- _Work request_
Exactly those lines running from the one containing "Viewport: 1558px width, 784px height." to the end of the material are to be printed, and no others.

- _Data records_
★ ★ ★
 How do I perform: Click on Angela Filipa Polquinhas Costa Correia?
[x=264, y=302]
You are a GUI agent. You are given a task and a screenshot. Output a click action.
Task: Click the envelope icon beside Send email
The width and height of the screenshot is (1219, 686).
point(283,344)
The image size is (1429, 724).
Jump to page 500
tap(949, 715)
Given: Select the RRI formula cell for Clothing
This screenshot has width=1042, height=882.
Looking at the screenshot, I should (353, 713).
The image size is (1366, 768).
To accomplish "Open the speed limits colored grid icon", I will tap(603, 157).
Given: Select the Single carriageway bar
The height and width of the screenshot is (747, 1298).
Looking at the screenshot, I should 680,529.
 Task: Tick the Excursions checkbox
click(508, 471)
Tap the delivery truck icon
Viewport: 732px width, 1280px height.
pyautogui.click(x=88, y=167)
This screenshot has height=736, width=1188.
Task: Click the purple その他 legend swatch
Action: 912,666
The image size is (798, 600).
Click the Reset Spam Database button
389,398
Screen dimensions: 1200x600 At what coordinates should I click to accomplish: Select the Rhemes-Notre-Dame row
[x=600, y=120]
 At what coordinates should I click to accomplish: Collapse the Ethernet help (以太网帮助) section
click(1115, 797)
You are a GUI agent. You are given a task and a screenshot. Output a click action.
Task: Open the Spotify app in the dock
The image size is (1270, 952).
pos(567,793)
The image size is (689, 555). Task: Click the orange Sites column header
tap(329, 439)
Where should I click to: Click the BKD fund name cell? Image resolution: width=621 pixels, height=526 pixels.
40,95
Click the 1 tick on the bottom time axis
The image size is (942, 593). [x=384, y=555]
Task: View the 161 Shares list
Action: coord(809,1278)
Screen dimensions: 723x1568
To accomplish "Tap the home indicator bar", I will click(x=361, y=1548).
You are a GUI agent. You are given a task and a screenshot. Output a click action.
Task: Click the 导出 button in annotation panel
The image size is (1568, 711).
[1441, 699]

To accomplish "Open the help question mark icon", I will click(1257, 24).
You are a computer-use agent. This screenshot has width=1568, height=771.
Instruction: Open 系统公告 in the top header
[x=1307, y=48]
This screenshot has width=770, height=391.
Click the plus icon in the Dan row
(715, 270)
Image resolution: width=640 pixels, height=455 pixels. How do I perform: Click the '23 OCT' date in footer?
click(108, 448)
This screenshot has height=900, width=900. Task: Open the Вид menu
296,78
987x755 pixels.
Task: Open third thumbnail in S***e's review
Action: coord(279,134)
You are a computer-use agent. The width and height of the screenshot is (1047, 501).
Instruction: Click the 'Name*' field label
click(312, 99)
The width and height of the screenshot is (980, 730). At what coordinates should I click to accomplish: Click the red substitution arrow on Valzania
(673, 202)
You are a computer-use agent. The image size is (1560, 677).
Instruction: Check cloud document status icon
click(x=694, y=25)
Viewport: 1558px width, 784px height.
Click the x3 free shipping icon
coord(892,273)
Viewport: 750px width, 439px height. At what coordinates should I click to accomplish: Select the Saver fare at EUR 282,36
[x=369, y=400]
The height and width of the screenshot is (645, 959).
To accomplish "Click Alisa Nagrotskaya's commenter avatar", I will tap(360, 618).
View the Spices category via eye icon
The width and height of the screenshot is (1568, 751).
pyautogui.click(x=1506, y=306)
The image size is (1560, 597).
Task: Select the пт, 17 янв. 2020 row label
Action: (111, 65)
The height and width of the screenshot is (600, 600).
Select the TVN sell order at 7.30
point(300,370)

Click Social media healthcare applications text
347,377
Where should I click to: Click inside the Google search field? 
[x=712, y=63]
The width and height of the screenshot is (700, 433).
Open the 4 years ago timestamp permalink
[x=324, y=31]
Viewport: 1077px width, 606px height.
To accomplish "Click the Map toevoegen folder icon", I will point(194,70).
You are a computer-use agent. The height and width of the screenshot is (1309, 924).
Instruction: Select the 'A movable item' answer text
★ ★ ★
- _Solution for this problem_
Viewport: 1558px width, 784px height.
Click the x3 free shipping icon
coord(892,273)
Viewport: 750px width, 439px height. At what coordinates should I click to accomplish: Select the Saver fare at EUR 282,36
[x=369, y=400]
The height and width of the screenshot is (645, 959).
To accomplish "Click Alisa Nagrotskaya's commenter avatar", I will tap(360, 618).
View the Spices category via eye icon
The width and height of the screenshot is (1568, 751).
pyautogui.click(x=1506, y=306)
The image size is (1560, 597).
Task: Select the пт, 17 янв. 2020 row label
Action: (111, 65)
The height and width of the screenshot is (600, 600).
Select the TVN sell order at 7.30
point(300,370)

Click Social media healthcare applications text
347,377
Where should I click to: Click inside the Google search field? 
[x=712, y=63]
The width and height of the screenshot is (700, 433).
Open the 4 years ago timestamp permalink
[x=324, y=31]
Viewport: 1077px width, 606px height.
To accomplish "Click the Map toevoegen folder icon", I will point(194,70).
You are a computer-use agent. The height and width of the screenshot is (1309, 924).
Instruction: Select the 'A movable item' answer text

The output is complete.